Passion was wild-eyed and frightened, distrustful and flighty. She wasn’t mean, she just tuned me out completely. Nobody knew whether or not she was rideable, and I shuddered to even imagine getting on her back. On top of this, the vet pronounced her “one high maintenance girl” because of a recurring sinus infection and a severe heart murmur. The heart murmur was so bad that the vet doubted that she would even survive.

When my neighbor offered me first dibs on Passion—because a fourteen-year-old girl wanted to look at her—I declined. I just didn’t want her. She was not the one! I quickly decided “I will work with her, groom her, and get her used to being handled, so that she will make a nice horse for someone else.”

Time passed, and I began to feel sorry for Passion. It wasn’t her fault she had been starved nearly to death before she was rescued by the Humane Society, nor were her misgivings regarding humans unfounded. There was also the matter of the fourteen-year-old girl. Passion was steadily gaining weight and becoming more lively and rambunctious by the day. I began to worry that Passion might act up with the girl and incur the wrath of a protective parent.

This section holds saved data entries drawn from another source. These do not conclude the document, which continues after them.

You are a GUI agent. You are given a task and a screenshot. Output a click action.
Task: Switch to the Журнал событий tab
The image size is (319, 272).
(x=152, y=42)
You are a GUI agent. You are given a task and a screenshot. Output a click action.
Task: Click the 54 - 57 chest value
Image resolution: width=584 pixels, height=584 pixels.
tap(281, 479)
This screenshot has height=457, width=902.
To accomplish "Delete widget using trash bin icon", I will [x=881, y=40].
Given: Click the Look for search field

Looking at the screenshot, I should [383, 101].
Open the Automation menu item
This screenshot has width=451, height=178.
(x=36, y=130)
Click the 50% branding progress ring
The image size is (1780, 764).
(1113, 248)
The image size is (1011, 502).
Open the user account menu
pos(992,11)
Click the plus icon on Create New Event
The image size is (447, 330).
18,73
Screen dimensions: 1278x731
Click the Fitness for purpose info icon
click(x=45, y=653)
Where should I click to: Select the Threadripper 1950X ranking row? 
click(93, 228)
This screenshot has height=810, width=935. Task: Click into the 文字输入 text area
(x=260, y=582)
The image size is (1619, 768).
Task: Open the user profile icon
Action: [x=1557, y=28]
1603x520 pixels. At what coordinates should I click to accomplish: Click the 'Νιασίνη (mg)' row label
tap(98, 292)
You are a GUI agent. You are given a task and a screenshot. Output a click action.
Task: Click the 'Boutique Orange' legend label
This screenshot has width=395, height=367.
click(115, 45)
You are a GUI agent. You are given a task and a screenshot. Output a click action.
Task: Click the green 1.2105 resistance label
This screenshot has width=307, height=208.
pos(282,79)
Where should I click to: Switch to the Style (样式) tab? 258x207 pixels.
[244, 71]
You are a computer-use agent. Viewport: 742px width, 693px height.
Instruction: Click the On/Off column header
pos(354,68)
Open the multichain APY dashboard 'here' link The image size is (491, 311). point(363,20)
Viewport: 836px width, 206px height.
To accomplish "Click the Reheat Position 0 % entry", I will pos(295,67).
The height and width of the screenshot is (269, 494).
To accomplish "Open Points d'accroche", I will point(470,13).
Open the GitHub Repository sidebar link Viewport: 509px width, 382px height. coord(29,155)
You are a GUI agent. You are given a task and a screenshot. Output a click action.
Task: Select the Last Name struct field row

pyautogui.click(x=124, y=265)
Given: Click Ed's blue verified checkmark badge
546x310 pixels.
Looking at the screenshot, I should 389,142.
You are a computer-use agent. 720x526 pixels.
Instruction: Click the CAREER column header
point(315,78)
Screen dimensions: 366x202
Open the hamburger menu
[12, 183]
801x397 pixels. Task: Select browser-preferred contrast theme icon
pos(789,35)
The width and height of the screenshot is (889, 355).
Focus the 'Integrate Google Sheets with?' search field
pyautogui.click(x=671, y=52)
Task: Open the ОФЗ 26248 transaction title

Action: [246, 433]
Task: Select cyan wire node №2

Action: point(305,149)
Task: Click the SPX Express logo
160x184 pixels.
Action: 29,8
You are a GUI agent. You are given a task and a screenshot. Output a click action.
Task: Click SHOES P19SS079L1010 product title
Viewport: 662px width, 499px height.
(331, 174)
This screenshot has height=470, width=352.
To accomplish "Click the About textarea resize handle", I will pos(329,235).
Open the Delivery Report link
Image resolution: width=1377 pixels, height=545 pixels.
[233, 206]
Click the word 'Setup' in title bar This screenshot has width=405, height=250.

At about this time, a mutual friend told me that Sammie Lipscomb had just come back from Pennsylvania, where she worked with horses using the Body Code. It was worth a call.

Sammie graciously agreed to donate her work to this rescue animal. I could rest now. I had done the right thing. Passion could get some healing and go to the girl. I wouldn’t have to think about it anymore.

A few days went by and something strange happened. Passion started to acknowledge my presence. Her eyes changed; there was life in there! I found myself hugging her neck and crying into her mane, whispering, “Passion, I am so sorry I can’t keep you!” Every day brought change with this animal in tiny but recognizable increments.

Finally, I got it. Passion was my horse! She was the horse God had in mind for me! I called the Humane Society and adopted her. The vet came today and pronounced the heart murmur gone!

The work Sammie did on Passion produced what I can only call a miraculous change and I will be forever grateful. Sammie opened this horse’s locked-down heart so that she could receive love and a forever home.